### What you need to do:
1. In the article about Danny Riffle, how many years was Riffle a smoker?
2. Summarize the article about Danny Riffle in two sentences.
3. Pick up the article about Danny Riffle after its final sentence and keep writing.

Text Start Marker

CHARLESTON, W.Va. -- When Danny Riffle lost his leg nine years ago, he didn't think he would become an athlete.
In fact, when he first was first approached to join Charleston Area Medical Center's challenged sports program, he said he wasn't interested.
However, thanks to a need to get out of his hospital room and a therapist who insisted he join the program, Riffle says he joined and it changed his life.
"I've never been an athlete in my life," the 64-year-old Summersville resident said. "When teams chose their ball team for sandlot, I was the last to be chosen. I wasn't that athletic but the challenged sports program offered the opportunity to be an athlete. Now, I feel like I am."
A smoker for 41 years, Riffle said he started having trouble with his leg but he still couldn't kick the habit, which later caused him to lose his leg.
"It's awful to say but I'm healthier now than I was 10 years ago," he said. "I did no physical activity. I worked hard -- worked long hours. I came home and sat on the couch. I did what I had to do and that's it. Now, I look forward to do what I can physically."
Back in 2004, Riffle had just received his artificial leg and was in rehab to learn how to use it. His recreational therapist saw him again the day after Riffle initially had expressed no interest in joining the program.

Text End Marker
Extracted data Start Marker

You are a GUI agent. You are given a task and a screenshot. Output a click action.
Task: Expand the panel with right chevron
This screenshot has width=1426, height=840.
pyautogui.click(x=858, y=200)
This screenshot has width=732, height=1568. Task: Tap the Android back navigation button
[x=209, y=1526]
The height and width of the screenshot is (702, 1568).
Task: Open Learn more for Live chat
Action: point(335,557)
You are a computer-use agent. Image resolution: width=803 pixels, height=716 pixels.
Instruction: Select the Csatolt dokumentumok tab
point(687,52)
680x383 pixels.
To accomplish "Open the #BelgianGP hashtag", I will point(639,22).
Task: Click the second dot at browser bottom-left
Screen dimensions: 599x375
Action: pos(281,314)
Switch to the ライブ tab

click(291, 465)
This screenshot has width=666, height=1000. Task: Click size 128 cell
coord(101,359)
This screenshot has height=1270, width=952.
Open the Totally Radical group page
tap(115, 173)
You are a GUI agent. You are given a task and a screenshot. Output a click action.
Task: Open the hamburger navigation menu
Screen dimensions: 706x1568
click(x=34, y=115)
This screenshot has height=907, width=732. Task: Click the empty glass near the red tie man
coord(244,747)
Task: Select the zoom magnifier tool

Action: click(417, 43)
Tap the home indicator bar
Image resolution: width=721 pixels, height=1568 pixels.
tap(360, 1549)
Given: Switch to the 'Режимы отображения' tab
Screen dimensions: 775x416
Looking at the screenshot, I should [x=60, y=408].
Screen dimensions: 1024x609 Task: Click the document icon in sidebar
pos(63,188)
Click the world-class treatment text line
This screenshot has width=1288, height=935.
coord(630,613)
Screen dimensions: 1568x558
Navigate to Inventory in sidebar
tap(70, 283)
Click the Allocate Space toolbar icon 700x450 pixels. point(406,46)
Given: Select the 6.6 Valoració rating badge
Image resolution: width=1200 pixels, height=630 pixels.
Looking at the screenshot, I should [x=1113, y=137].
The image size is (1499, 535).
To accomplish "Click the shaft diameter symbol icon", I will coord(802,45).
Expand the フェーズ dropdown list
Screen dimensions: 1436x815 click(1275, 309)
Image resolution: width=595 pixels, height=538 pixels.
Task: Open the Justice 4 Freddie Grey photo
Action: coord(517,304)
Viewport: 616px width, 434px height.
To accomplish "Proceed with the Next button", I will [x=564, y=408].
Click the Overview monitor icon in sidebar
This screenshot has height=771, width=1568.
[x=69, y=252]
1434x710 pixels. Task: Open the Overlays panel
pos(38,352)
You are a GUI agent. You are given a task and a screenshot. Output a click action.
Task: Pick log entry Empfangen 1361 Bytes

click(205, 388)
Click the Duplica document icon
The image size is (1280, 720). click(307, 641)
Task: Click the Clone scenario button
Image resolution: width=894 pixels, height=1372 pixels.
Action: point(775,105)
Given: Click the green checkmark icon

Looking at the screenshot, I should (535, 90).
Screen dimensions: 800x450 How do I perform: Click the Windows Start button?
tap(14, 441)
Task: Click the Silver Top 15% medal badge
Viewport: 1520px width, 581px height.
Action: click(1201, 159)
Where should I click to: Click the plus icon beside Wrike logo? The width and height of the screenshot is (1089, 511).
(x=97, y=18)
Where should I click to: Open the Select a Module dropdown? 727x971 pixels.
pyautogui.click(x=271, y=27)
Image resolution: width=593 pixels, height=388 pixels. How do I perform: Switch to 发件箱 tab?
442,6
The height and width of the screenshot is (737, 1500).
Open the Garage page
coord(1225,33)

Extracted data End Marker

### Task-by-task outputs:
1. 41 years.

2. Danny Riffle, a 64-year-old Summersville resident, lost his leg nine years ago after 41 years of smoking and at first didn't want to join Charleston Area Medical Center's challenged sports program, but he joined after a therapist insisted. He says the program changed his life: it let him feel like an athlete for the first time, and he is healthier now than he was 10 years ago.

3.
The program, sponsored by CAMC's Medical Rehabilitation Center, is the only organized, sanctioned sporting program for the physically challenged in West Virginia, according to the hospital.
Riffle said he was skeptical because he had never done javelin or shot put before.
"He said there was a vacant lot two blocks up the street and there were implements in the office and he would teach me how to throw," Riffle said. "I was in the hospital for nine days. Just the opportunity to be outside was enough for me to want to give it a try."
At first, Riffle said he didn't think he was catching on but his therapist told him he was doing well.
However, it only took a year after receiving his artificial leg before he started competing. Riffle said he broke three state records and finished second in discus, javelin and shot put competitions.
"I raced my wheelchair in the 100-meter race," Riffle said. "The only chair I had was the one I was pushed out of the hospital on. And I finished second.